REQUIRED ACTION: Below are records; report the number of lines in them that include the word "Warehouse", with no other text.

□ □ □ □ □

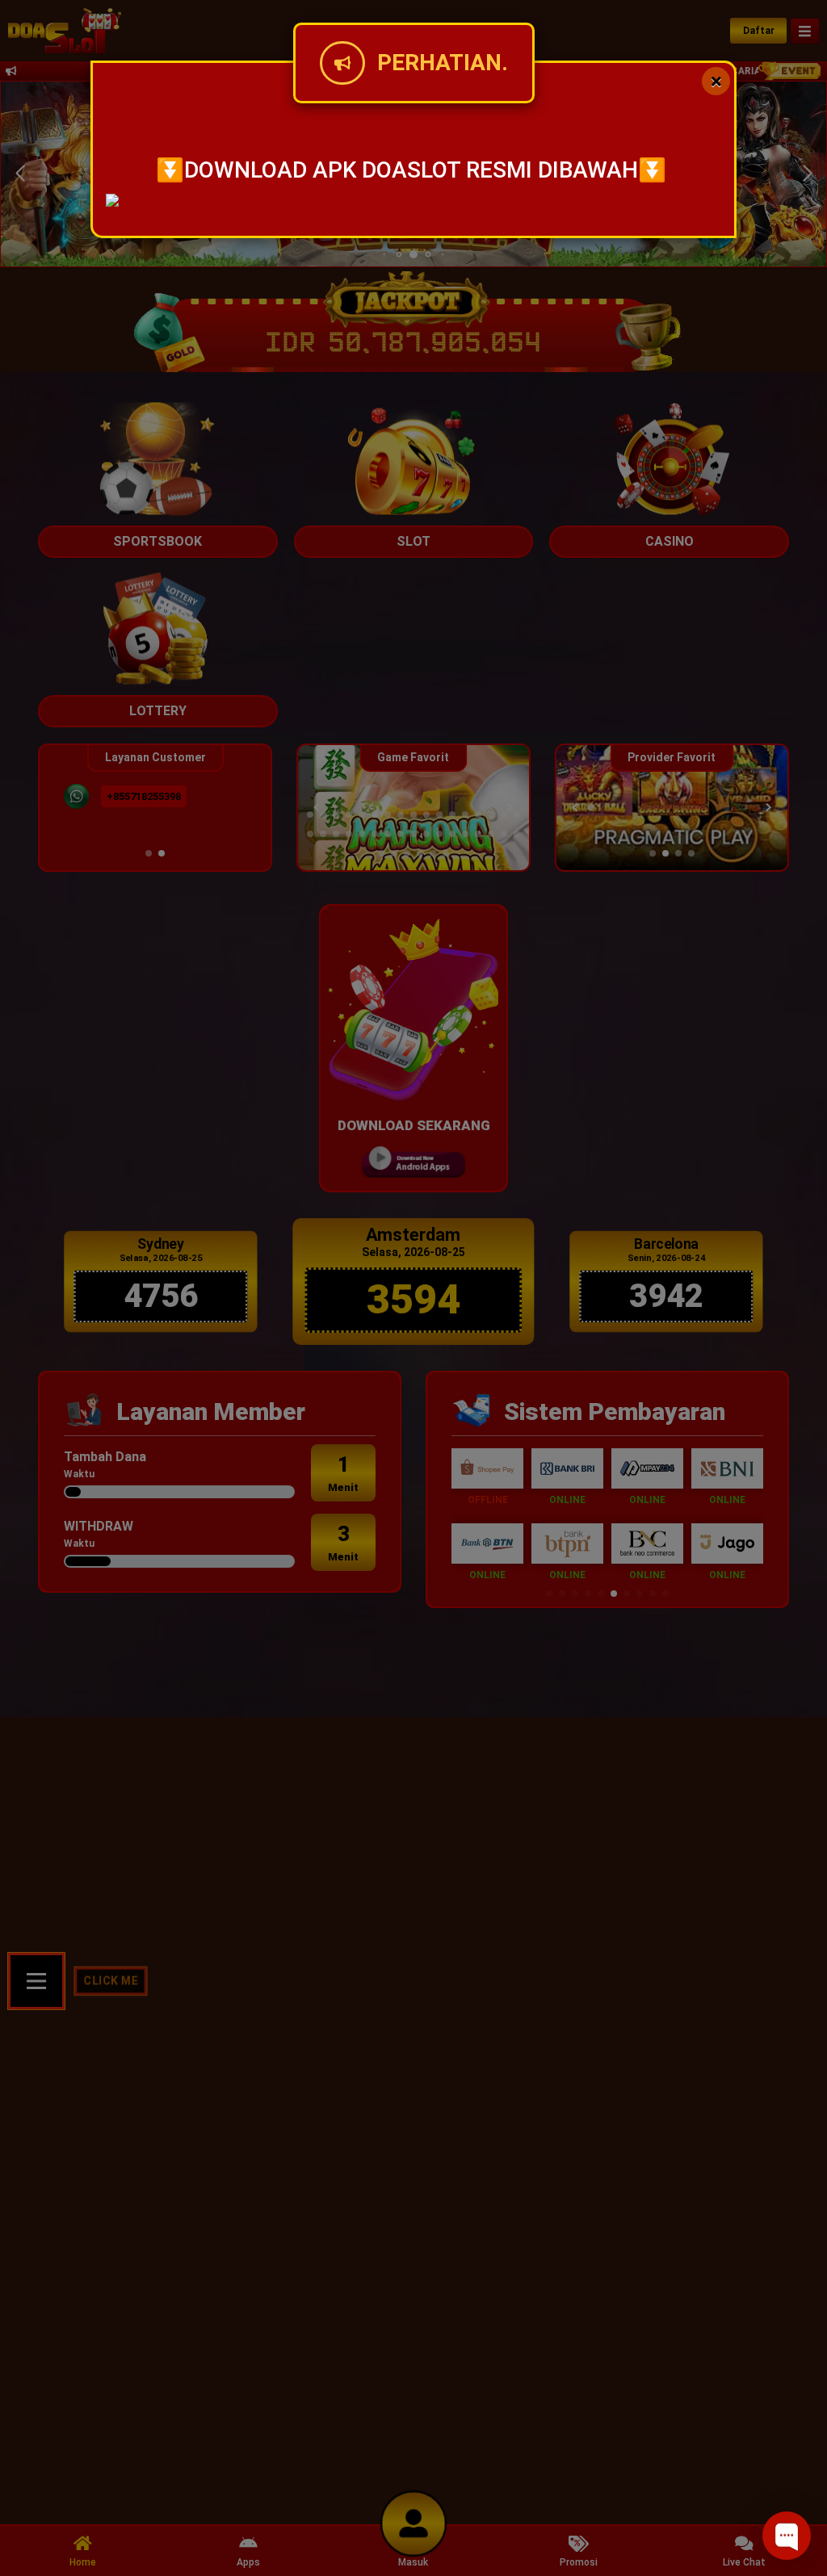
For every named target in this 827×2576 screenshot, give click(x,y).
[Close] (716, 81)
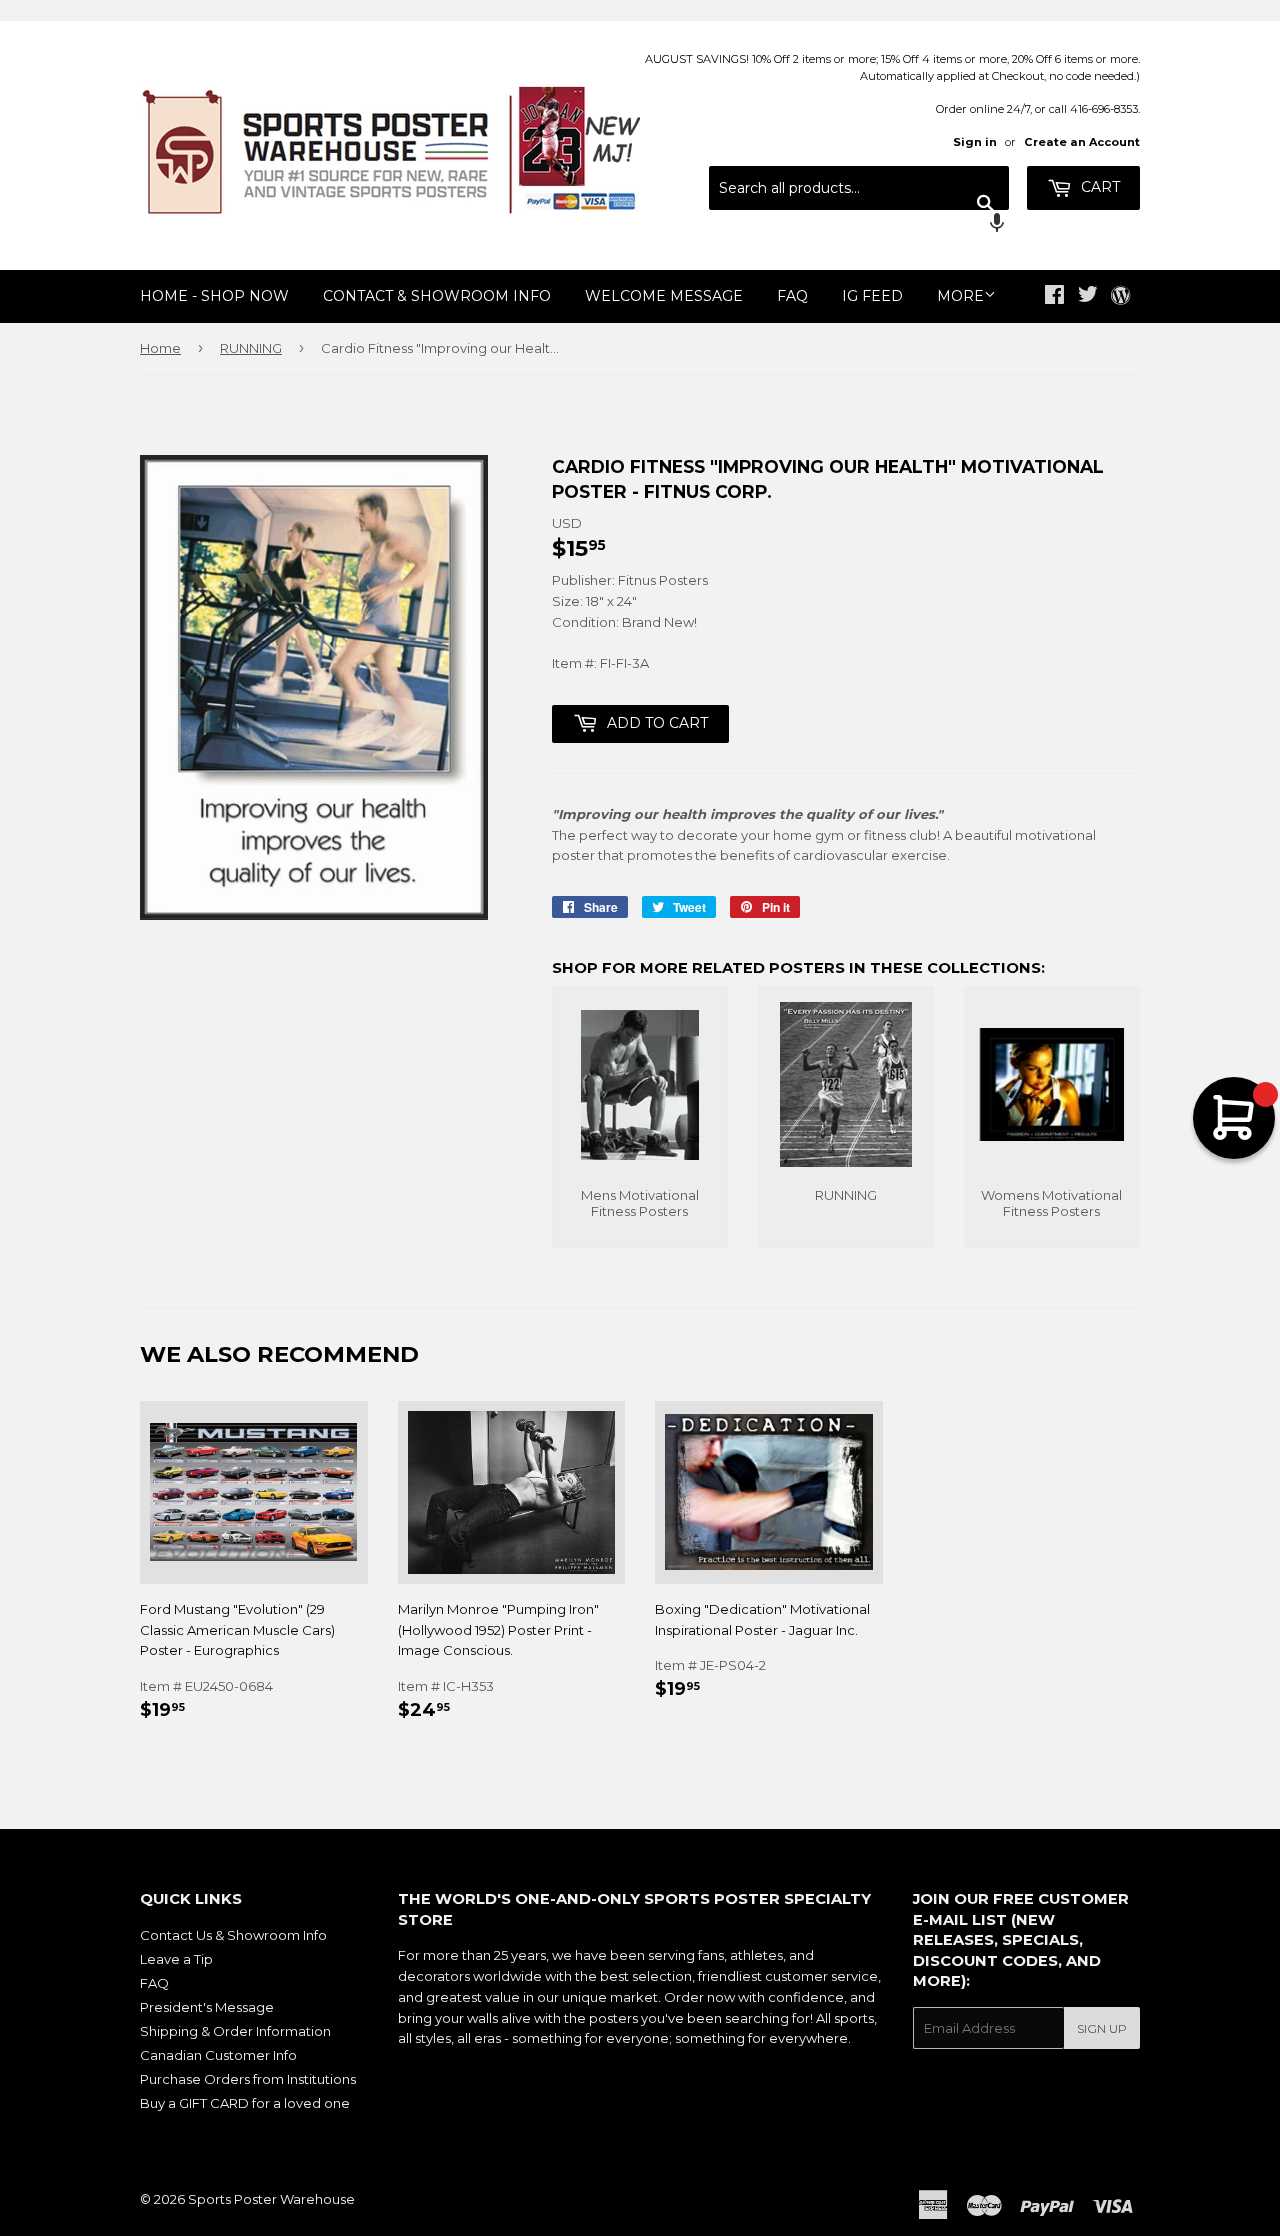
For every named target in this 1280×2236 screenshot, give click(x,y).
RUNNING (251, 348)
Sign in (975, 142)
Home (160, 348)
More (960, 296)
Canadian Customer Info (218, 2055)
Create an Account (1082, 142)
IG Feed (872, 296)
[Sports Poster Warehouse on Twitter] (1088, 297)
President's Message (207, 2007)
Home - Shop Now (214, 296)
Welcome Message (664, 296)
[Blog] (1120, 297)
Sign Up (1102, 2028)
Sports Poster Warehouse (271, 2199)
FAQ (792, 296)
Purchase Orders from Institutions (248, 2079)
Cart (1098, 187)
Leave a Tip (176, 1959)
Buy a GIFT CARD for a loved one (245, 2103)
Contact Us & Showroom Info (233, 1935)
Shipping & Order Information (235, 2031)
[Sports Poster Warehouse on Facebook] (1054, 297)
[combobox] (859, 188)
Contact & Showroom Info (437, 296)
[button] (859, 225)
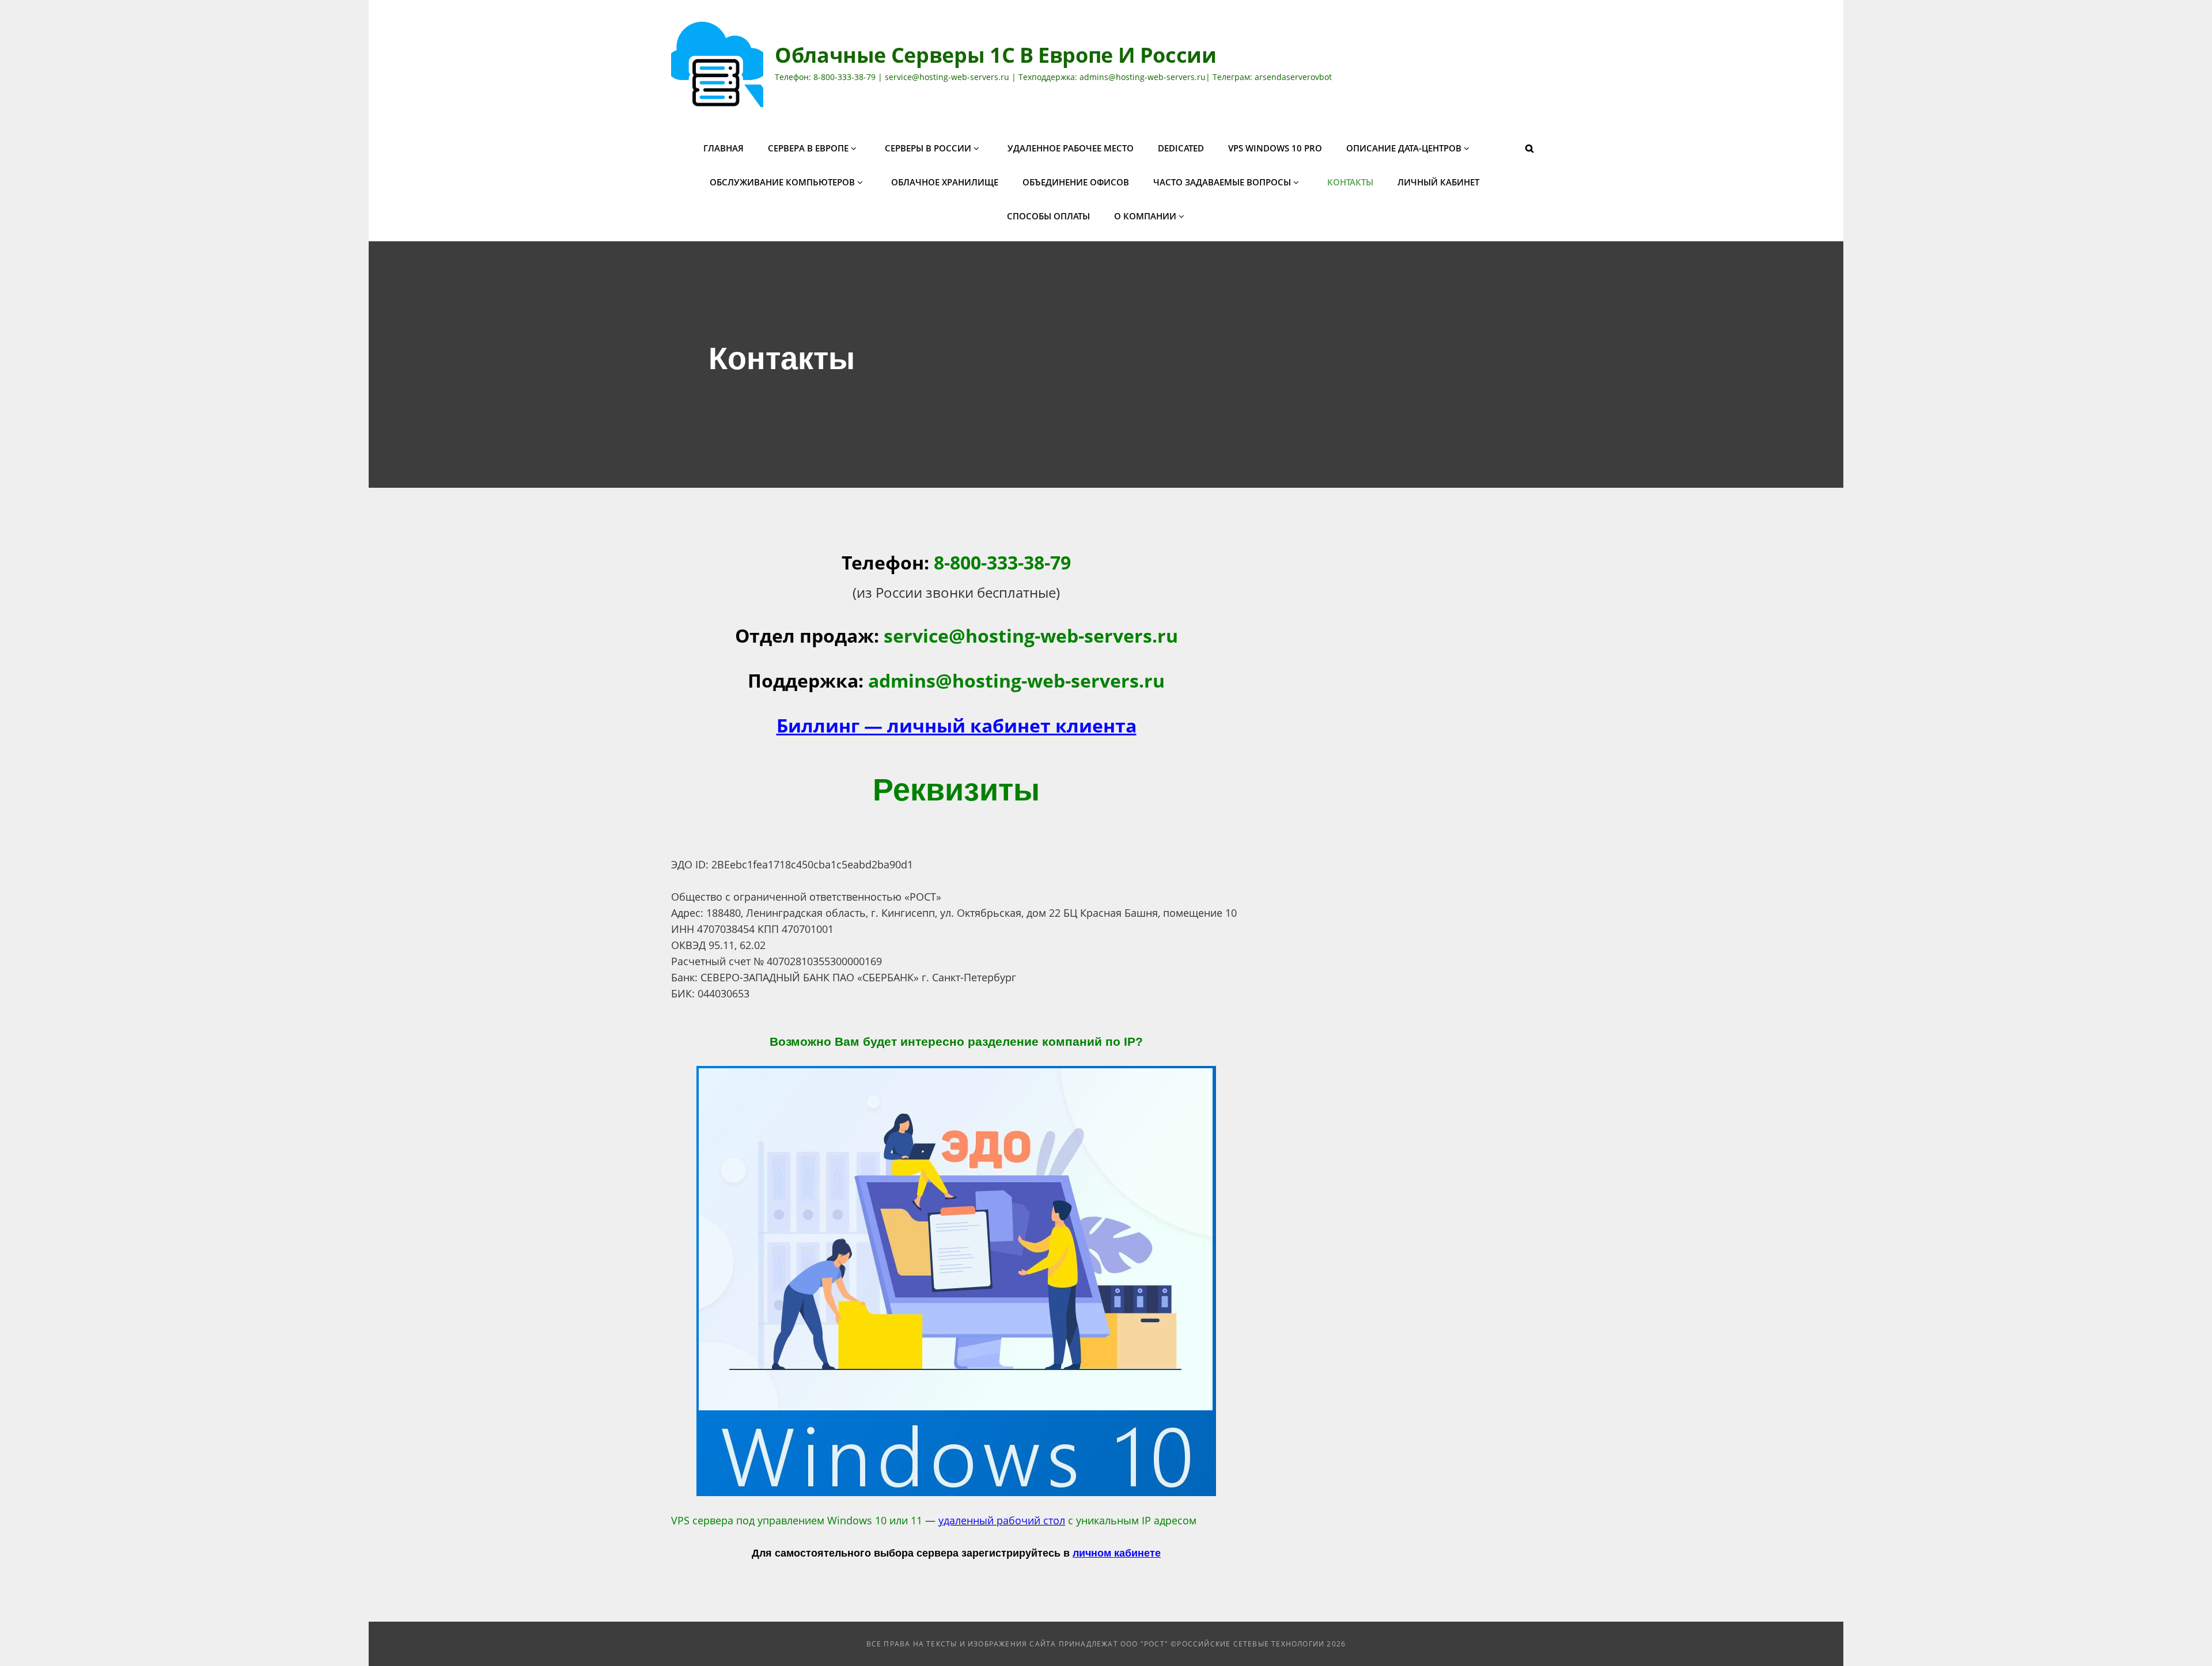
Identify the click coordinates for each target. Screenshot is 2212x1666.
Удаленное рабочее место (1070, 148)
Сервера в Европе (808, 148)
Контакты (1350, 182)
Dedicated (1181, 148)
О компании (1145, 216)
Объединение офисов (1075, 182)
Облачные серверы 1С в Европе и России (996, 55)
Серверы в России (928, 148)
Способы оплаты (1048, 216)
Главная (723, 148)
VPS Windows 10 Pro (1275, 148)
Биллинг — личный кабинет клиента (957, 725)
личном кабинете (1117, 1553)
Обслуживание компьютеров (782, 182)
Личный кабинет (1438, 182)
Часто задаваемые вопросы (1222, 182)
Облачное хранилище (944, 182)
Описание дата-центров (1403, 148)
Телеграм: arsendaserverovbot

□ □ □ □ □

SOLUTION FOR THIS PROBLEM: 3